**REQUEST**
Rewrite the rows from the line containing "Task: Focus the 总分 field containing 450" through the line containing "Action: pyautogui.click(x=251, y=101)", swapping "Screen dimensions" for "Display size" and keeping everything else the same.

**STORED RECORDS**
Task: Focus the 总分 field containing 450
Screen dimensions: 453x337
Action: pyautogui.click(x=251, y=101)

* * *

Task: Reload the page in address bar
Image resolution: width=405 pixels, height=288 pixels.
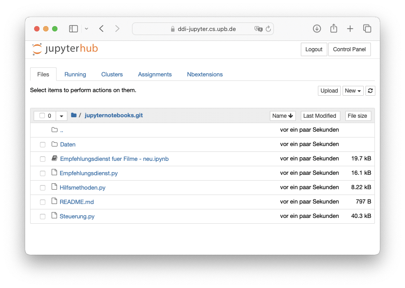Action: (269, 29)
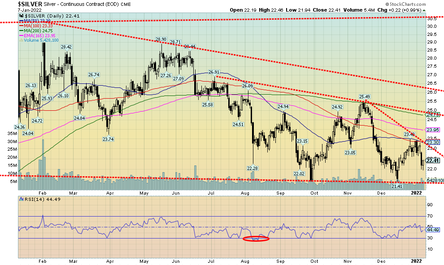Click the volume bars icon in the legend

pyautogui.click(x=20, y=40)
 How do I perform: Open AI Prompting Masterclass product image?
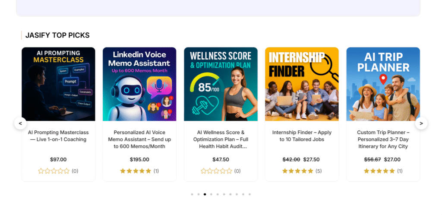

**EXERCISE SOLUTION**
Task: Focus the 总分 field containing 450
Display size: 453x337
Action: pyautogui.click(x=251, y=101)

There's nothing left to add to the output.